---- Dataset excerpts

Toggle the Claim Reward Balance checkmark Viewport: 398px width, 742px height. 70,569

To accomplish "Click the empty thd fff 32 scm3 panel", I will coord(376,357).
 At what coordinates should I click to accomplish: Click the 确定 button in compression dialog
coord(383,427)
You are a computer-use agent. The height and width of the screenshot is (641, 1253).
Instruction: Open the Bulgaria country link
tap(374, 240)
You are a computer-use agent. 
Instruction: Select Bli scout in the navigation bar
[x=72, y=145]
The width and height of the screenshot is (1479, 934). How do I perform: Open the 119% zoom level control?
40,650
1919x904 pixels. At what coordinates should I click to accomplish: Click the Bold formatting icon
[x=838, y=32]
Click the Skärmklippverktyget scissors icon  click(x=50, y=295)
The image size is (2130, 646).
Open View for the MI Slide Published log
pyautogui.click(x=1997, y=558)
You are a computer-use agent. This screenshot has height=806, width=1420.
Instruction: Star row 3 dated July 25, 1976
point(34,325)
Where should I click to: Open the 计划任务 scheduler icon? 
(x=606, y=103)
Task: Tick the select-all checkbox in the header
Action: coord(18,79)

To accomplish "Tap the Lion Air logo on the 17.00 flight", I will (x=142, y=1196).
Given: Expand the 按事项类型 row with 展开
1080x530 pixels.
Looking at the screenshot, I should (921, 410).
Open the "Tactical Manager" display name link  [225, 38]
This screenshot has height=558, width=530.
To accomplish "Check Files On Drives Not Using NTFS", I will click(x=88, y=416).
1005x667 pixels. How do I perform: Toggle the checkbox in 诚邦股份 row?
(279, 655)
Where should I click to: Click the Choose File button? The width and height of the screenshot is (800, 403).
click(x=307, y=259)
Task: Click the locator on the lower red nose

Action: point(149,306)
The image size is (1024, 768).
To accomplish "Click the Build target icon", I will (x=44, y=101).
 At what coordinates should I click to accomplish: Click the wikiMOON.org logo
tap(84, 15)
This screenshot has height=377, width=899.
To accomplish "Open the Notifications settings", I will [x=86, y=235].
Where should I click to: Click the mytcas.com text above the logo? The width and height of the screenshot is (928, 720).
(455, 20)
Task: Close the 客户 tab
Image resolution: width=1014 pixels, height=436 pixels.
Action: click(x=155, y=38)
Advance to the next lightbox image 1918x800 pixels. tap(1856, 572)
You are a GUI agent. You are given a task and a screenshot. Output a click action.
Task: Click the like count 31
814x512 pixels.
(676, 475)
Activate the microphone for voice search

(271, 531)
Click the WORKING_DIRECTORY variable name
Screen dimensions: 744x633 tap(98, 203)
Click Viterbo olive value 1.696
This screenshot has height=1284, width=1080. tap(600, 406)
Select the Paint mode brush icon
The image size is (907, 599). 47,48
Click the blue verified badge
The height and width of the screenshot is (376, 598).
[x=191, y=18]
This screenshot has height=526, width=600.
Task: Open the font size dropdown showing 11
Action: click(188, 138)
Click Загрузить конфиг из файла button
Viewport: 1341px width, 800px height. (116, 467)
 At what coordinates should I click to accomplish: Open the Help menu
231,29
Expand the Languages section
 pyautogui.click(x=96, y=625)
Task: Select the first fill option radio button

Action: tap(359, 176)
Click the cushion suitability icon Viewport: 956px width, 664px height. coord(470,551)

--------

Write down, word for word, the lines above from the one containing "Task: Click the locator on the lower red nose" through the one containing "Task: Close the 客户 tab", both ends included.

Solution for this task >>
Task: Click the locator on the lower red nose

Action: point(149,306)
The image size is (1024, 768).
To accomplish "Click the Build target icon", I will (x=44, y=101).
 At what coordinates should I click to accomplish: Click the wikiMOON.org logo
tap(84, 15)
This screenshot has height=377, width=899.
To accomplish "Open the Notifications settings", I will [x=86, y=235].
Where should I click to: Click the mytcas.com text above the logo? The width and height of the screenshot is (928, 720).
(455, 20)
Task: Close the 客户 tab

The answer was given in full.